Пришло время обучать меня и английскому, но из этого ничего не получалось. С собой на дачу мама брала английские детские книжки. Но до того ли мне было на деревенском приволье? Я запомнил лишь стишки о какой-то многодетной старухе, жившей в ботинке, и о девочке Мэри и её белоснежной овечке. Как я позже жалел, что серьезно с мамой не занимался!
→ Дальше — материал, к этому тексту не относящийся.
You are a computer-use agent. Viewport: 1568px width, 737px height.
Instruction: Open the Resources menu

В семье нашей сохранялись некоторые немецкие обычаи. В день моего рождения рано утром к моей кровати приносили поднос с посыпанным сахарной пудрой кренделем с горящими свечками – по числу исполнившихся мне лет плюс ещё одна для долгой жизни, – и с подарками. Иногда мама готовила немецкие кушанья: Komm morgen wieder (блинчики с рубленым мясом), Armer Ritter (тосты с клюквенным киселем), тётя мастерски пекла Blechkuchen. Мясной рулет у нас назывался «фальшивый заяц». А встреча Нового года не обходилась без Gluhwein`a.
Однако Пасху мы праздновали по-русски. Ночью в Страстную субботу меня будили и мы шли к храму Воскресения, а после крестного хода возвращались домой, где нас ждал пасхальный стол и для меня подарки. Масленица без блинов не обходилась, но на «немецкую» масленицу мама пекла сладкие булочки, которые мы ели со взбитыми сливками. Но все это, конечно, было возможно лишь в годы НЭПа.
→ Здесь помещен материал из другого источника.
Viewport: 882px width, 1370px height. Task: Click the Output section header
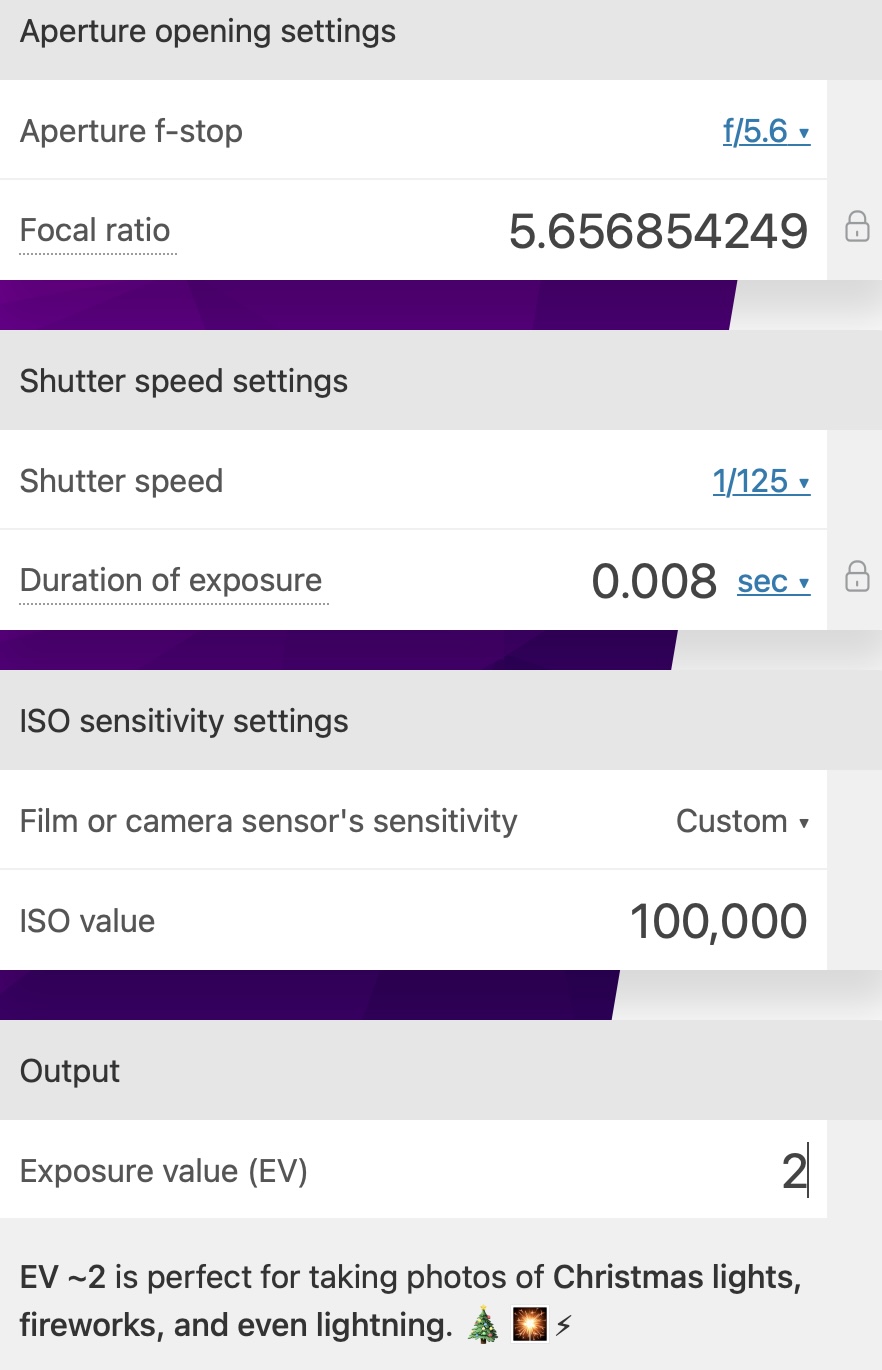70,1071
Поначалу мне в школе было трудновато, я недостаточно бегло знал немецкий и в основном получал лишь «удочки». Представляешь, Елочка, я должен был знать по-немецки «большую таблицу умножения» (вплоть до двадцатью-двадцать), излагать суть пятилетнего плана, петь «Интернационал»! Зато, попав после нее в обычную, «трудовую» школу, как тогда назывались эти учебные заведения, я сразу стал отличником.
Однако, Елочка, я отвлекся, давай, лучше вернемся в нашу Петрикирхе.
*** 
Тихо играет орган. Бесшумно собирается все больше и больше прихожан. Появляется кис тер, зажигает по одной свече на каждой елке по обеим сторонам алтаря, по невидимому шнурку огонек бежит от свечки к свечке – и, о, чудо! – они вспыхивают одна за другой. Орган играет громче. У алтаря стоит пастор в черном таларе. Хотя я понимаю далеко не всё, но с удовольствием пою вместе со всеми, особенно люблю петь «Stille Nacht». Потом со всеми вместе за пастором повторяю 
по-немецки «Отче наш». (Дома перед сном я всегда молился, начиная по-русски: «Милый Боженька, дай здоровья маме, папе, тете, бабушке, дедушке и бабушке берлинским!» – после революции мамины родители эмигрировали и жили в Берлине. И тогда переходил на немецкий: «Vater unser, der Du bist im Himmel!»)
Но мне уже не терпится, хочу поскорее увидеть тебя, Елочка. Но вот – торжественно и радостно – орган заиграл «O Du Frohliche, o Du Selige».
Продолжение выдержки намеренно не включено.